** What the task requires **
Set down each line of the data exactly, but not the pictures.

** Material provided **
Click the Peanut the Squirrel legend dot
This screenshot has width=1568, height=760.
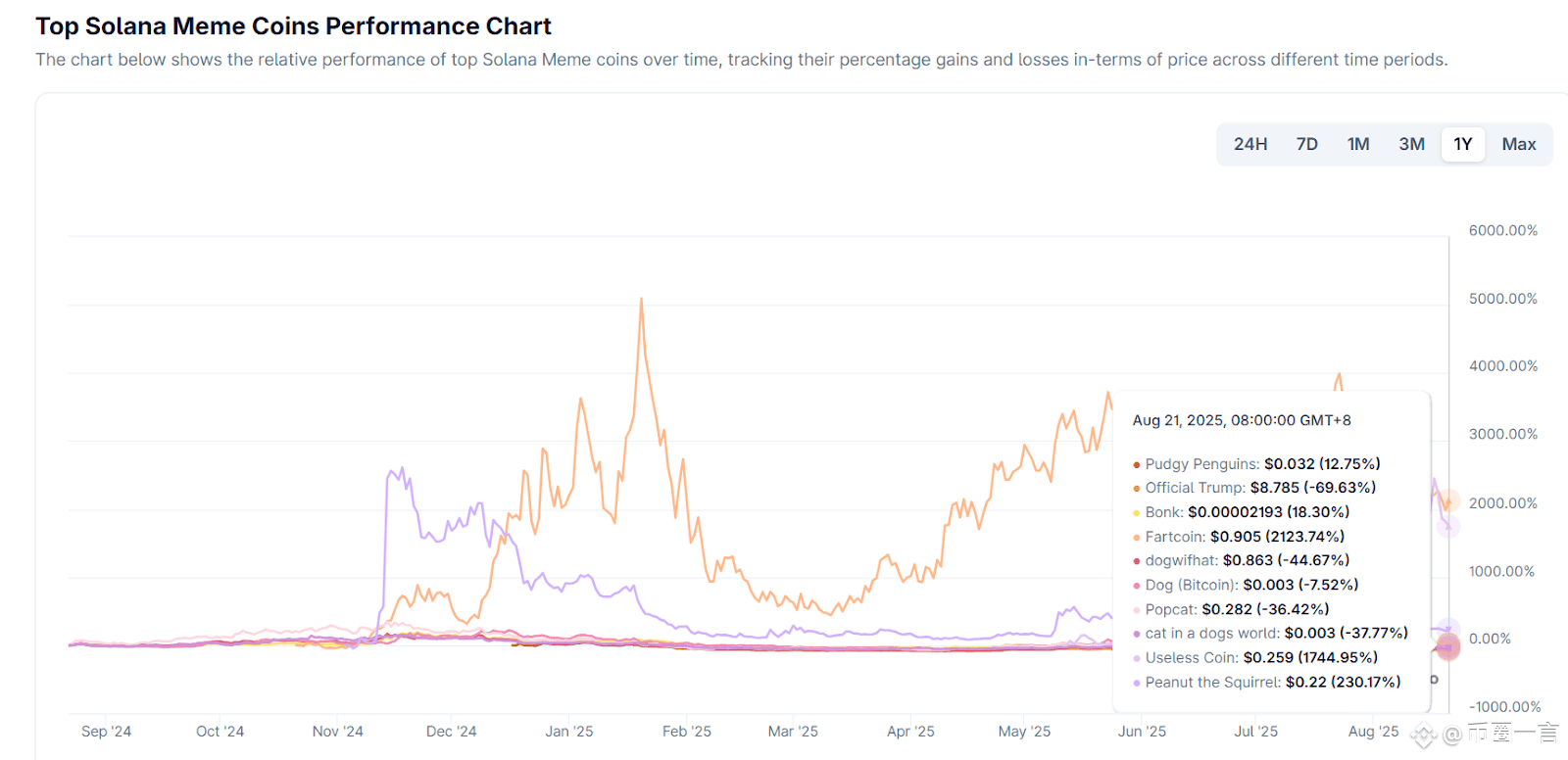click(x=1137, y=684)
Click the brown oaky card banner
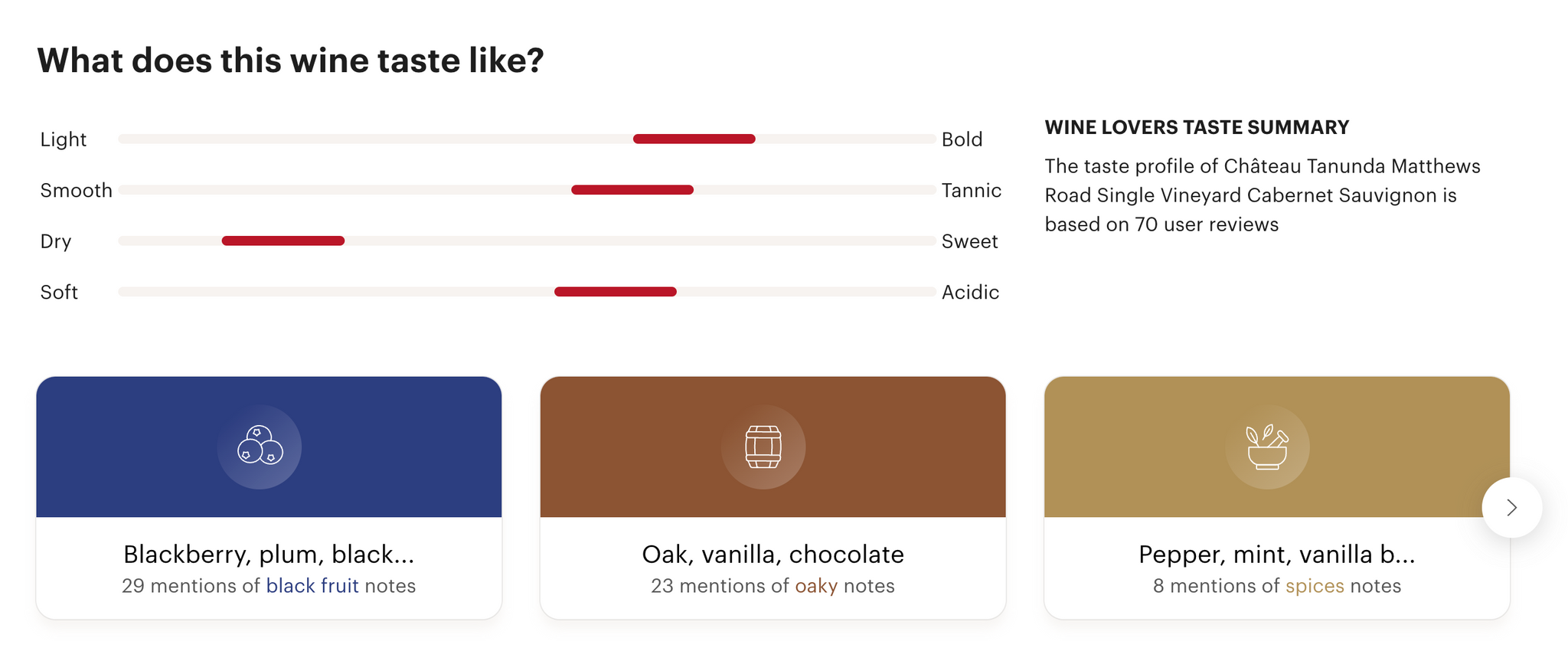 tap(773, 447)
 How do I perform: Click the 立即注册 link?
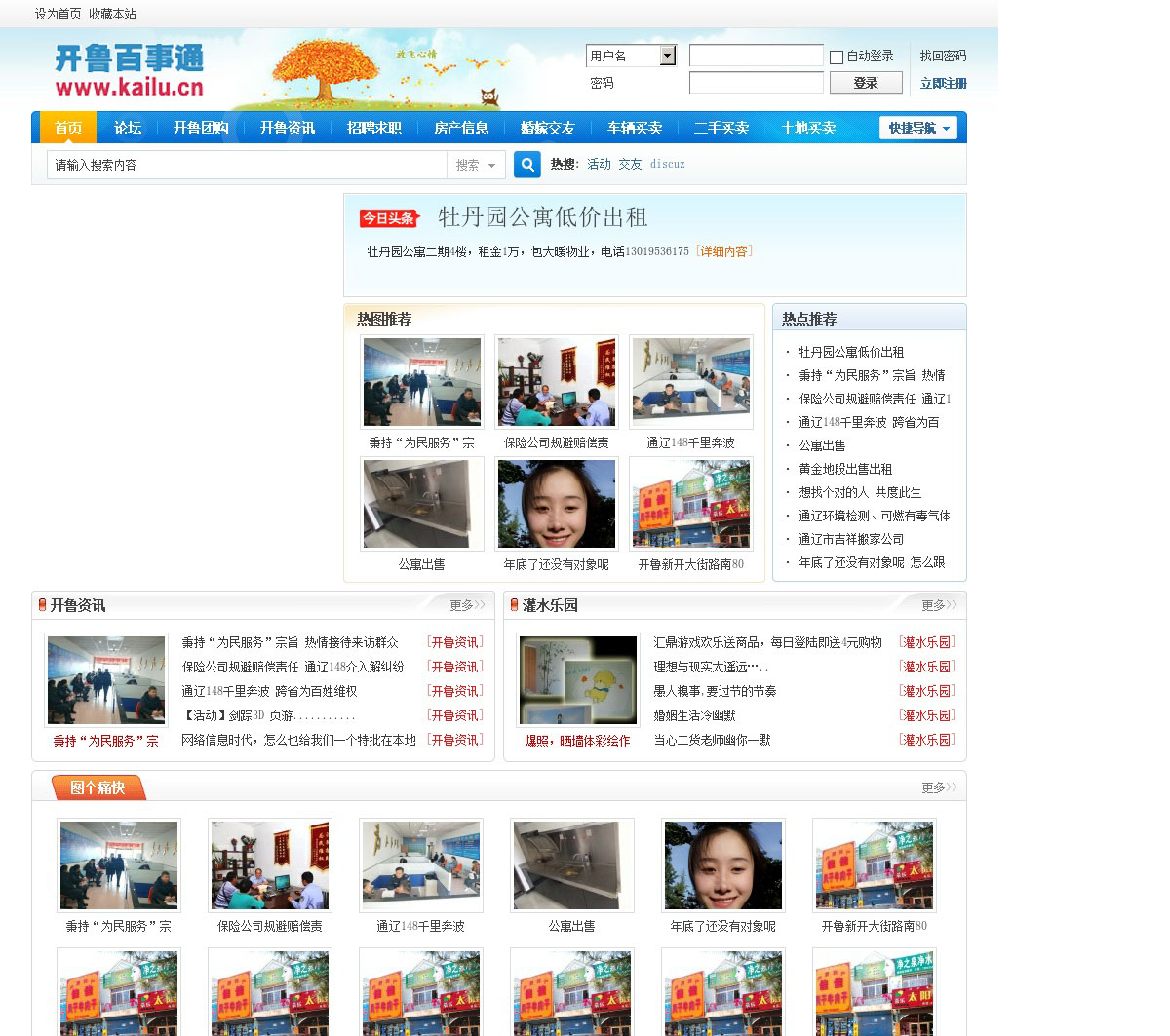point(943,84)
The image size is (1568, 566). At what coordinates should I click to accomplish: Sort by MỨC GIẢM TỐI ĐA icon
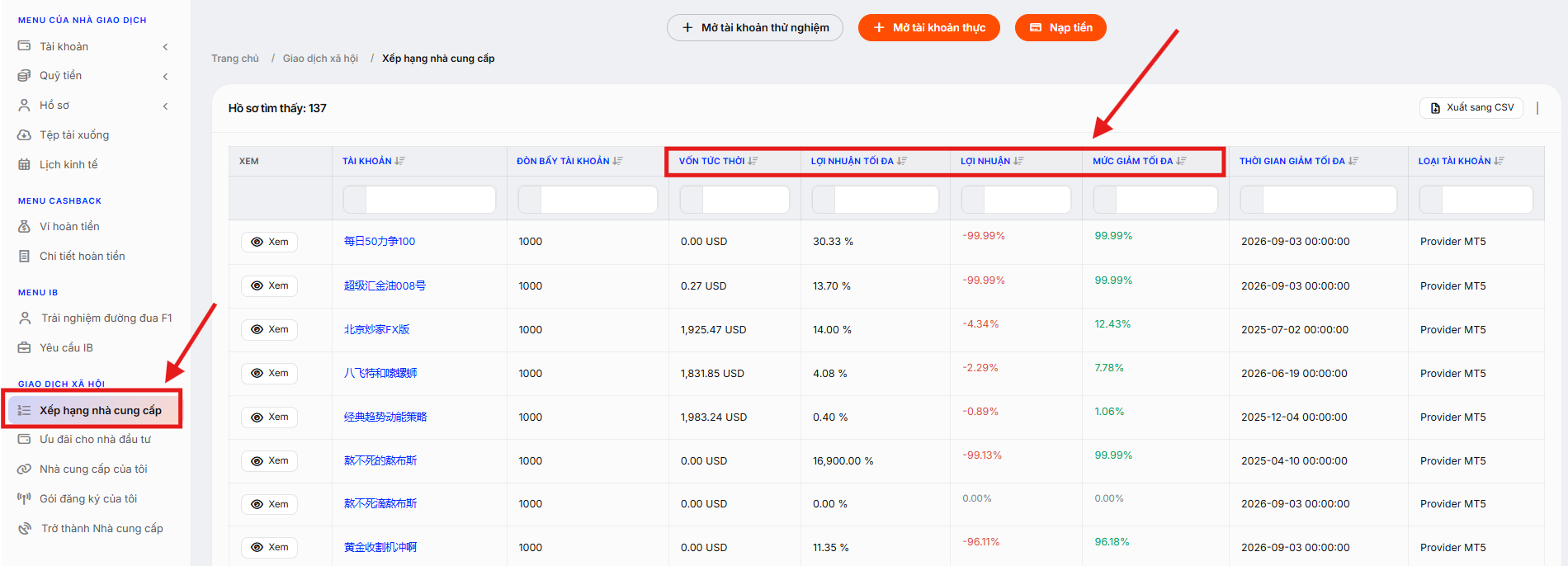pos(1181,161)
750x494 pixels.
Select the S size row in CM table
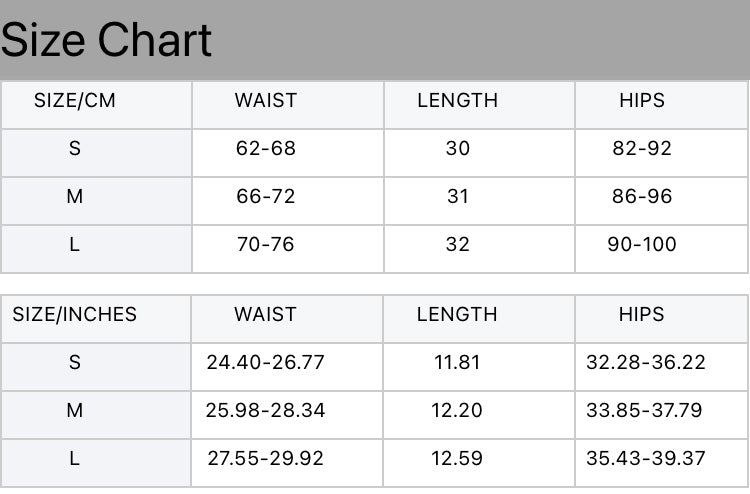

** Task response **
Click the Peanut the Squirrel legend dot
This screenshot has width=1568, height=760.
click(x=1137, y=684)
Click the brown oaky card banner
 tap(773, 447)
 How do I perform: Click the 立即注册 link?
point(943,84)
The image size is (1568, 566). At what coordinates should I click to accomplish: Sort by MỨC GIẢM TỐI ĐA icon
pos(1181,161)
750x494 pixels.
Select the S size row in CM table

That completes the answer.